Figure 5. Dasatinib stimulates mitochondrial ROS production in vivo and in vitro.

(A) Representative images obtained by confocal microscopic analyses and double labeling with 8-oxo-2′-deoxyguanosine (8-oxo-dG) and the endothelial-specific marker vWF in lungs from vehicle-, dasatinib-, and imatinib-treated rats. (B) Quantifications of the oxidized glutathione/total glutathione ratio and of the protein carbonyl products in lungs and serum of vehicle-, dasatinib-, and imatinib-treated rats, respectively. (C) Representative images and quantification of intracellular ROS generation using fluorogenic probes (CellRox) and dihydroethidium (DHE) in pulmonary ECs treated 30 minutes with vehicle, dasatinib, or imatinib. (D) Gene expression analysis of pro-oxidative enzymes (NADPH oxidase 4 [NOX4], NO synthase 2 [NOS2], heme oxygenase 1 [HMOX1], GA-binding protein α chain [GABPA], flavin-containing monooxygenase 2 [FMO2]) and antioxidative enzymes (catalase [CAT], glutathione peroxidase 1 [GPX1], superoxide dismutase 1 [SOD1]) in lungs of rats treated with vehicle, dasatinib, and imatinib. (E) Mitochondria were labeled with MitoTracker Green (green) and mitochondrial ROS with MitoSOX Red (red). (F–G) Quantitative FACS analysis of the annexin V and propidium iodide (PI) dual labeling and quantification of caspase-3/7 activity in pulmonary ECs pretreated or not for 16 hours with N-acetylcysteine (NAC) at 5 mM and exposed or not to 400 nM dasatinib. (H) Representative images and quantification of the TUNEL staining in pulmonary ECs pretreated or not for 1 hour with NAC at 5 mM and exposed or not to 400 nM dasatinib. Horizontal lines display the mean ± SEM (n = 4–9). *P < 0.05, **P < 0.01, ***P < 0.001 vs. vehicle-treated cells or -treated rats; ^#P < 0.05, ^##P < 0.01, ^###P < 0.001 vs. pulmonary ECs treated with 400 nM dasatinib or rats treated with dasatinib (10×). Scale bars: 20 μm.

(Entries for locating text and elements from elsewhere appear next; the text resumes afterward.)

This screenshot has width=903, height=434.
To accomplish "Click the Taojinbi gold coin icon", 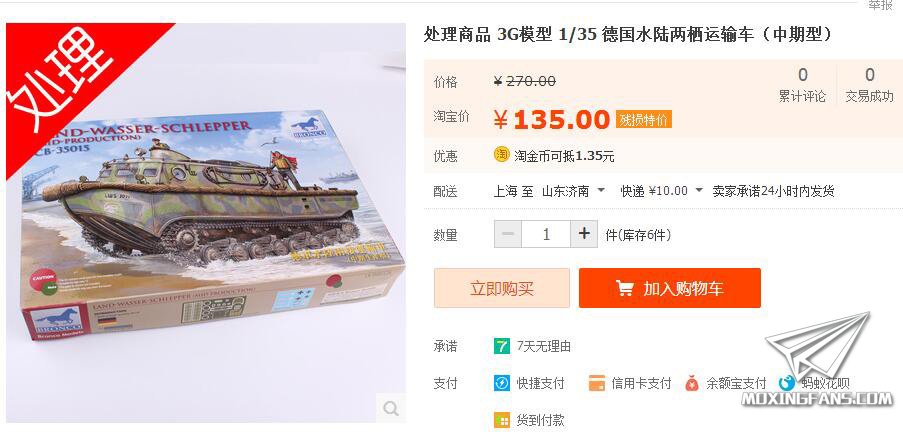I will point(502,155).
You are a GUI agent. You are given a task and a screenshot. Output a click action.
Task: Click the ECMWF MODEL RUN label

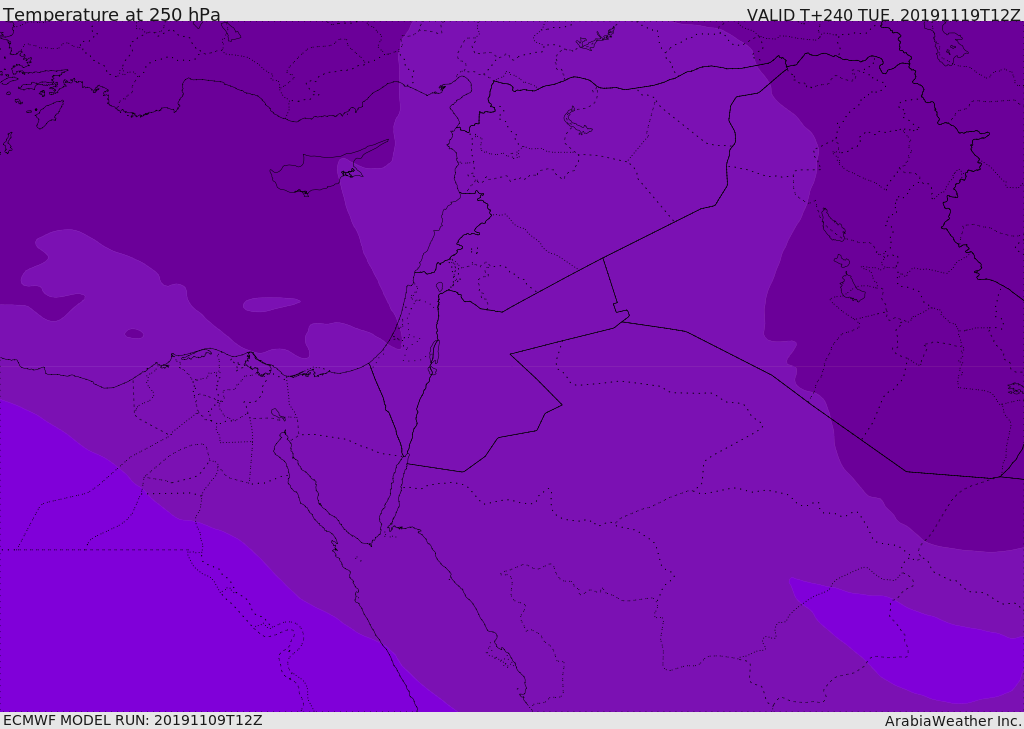(133, 720)
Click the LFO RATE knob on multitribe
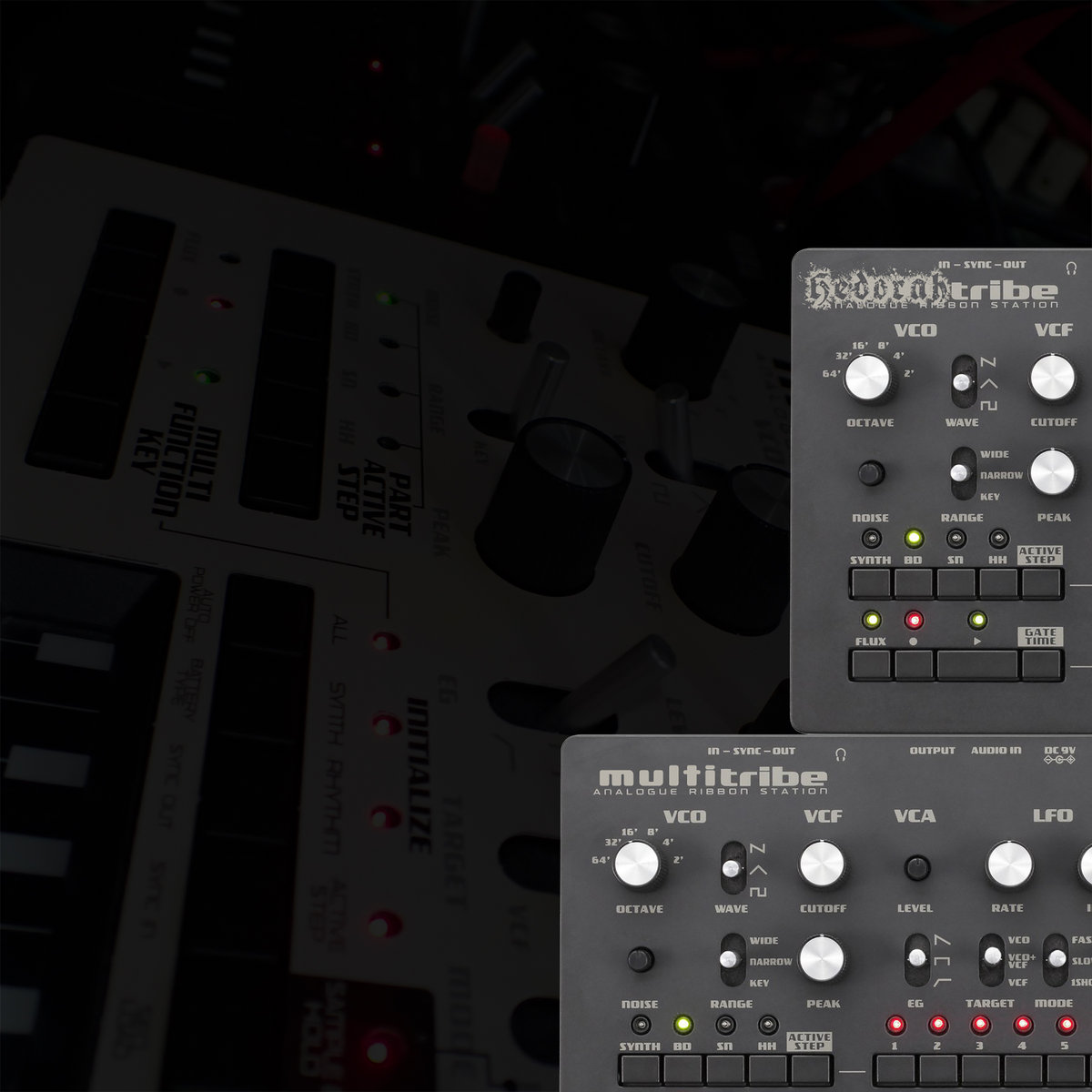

Figure 6. Patients with CML treated with dasatinib display increased serum concentrations of sICAM-1, sVCAM-1, and sE-selectin.

Quantifications of sICAM-1 (A), sVCAM-1 (B), and sE-selectin (C) in CML patients at diagnosis (n = 17), in CML patients treated with dasatinib or imatinib after less than 3 months of therapy (n = 24 and 14, respectively), and in healthy subjects (n = 39). Horizontal lines display the mean ± SEM. **P < 0.01, ****P < 0.0001 vs. healthy subjects; ^#P < 0.05, ^##P < 0.01, ^####P < 0.0001 vs. CML patients treated with dasatinib.